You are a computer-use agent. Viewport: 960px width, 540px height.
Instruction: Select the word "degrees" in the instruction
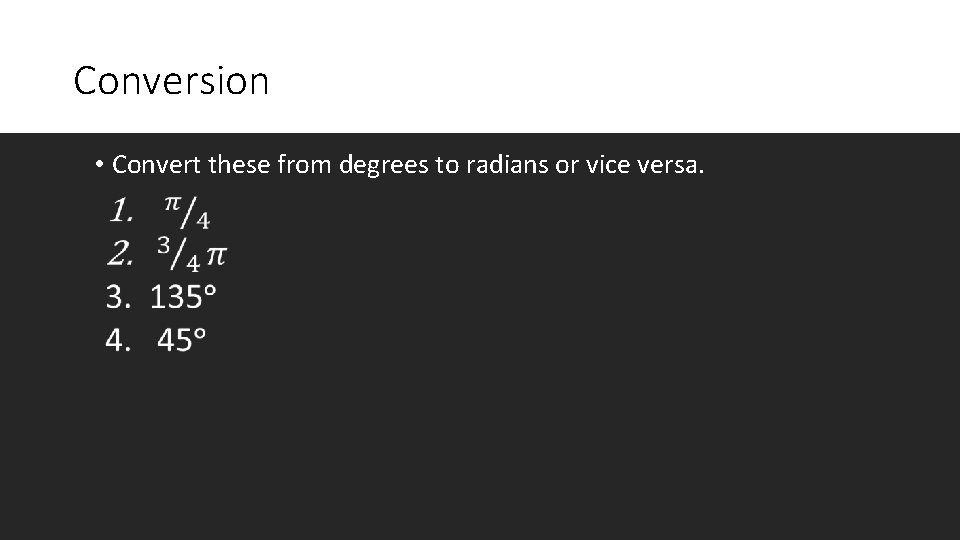[x=384, y=165]
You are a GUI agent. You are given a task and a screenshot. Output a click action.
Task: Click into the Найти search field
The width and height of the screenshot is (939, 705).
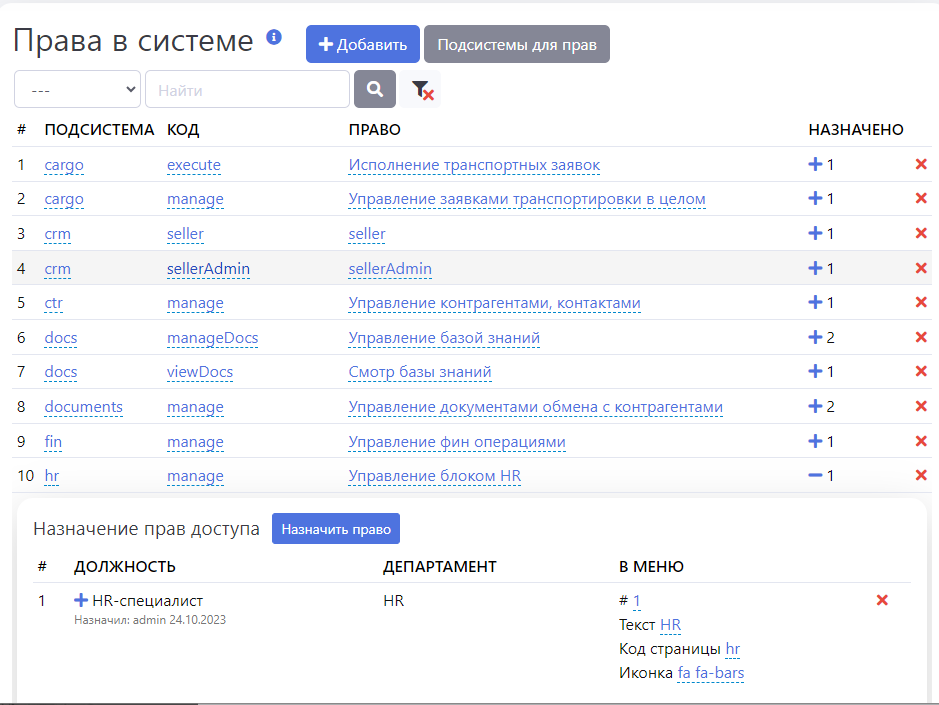(247, 89)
──────────
ASSIGNED TASK
Select and copy every line of the listing with the word "agent".

PROBLEM SOLUTION
You are a computer-use agent. Viewport: 960px width, 540px height.
You are a GUI agent. You are given a task and a screenshot. Output a click action.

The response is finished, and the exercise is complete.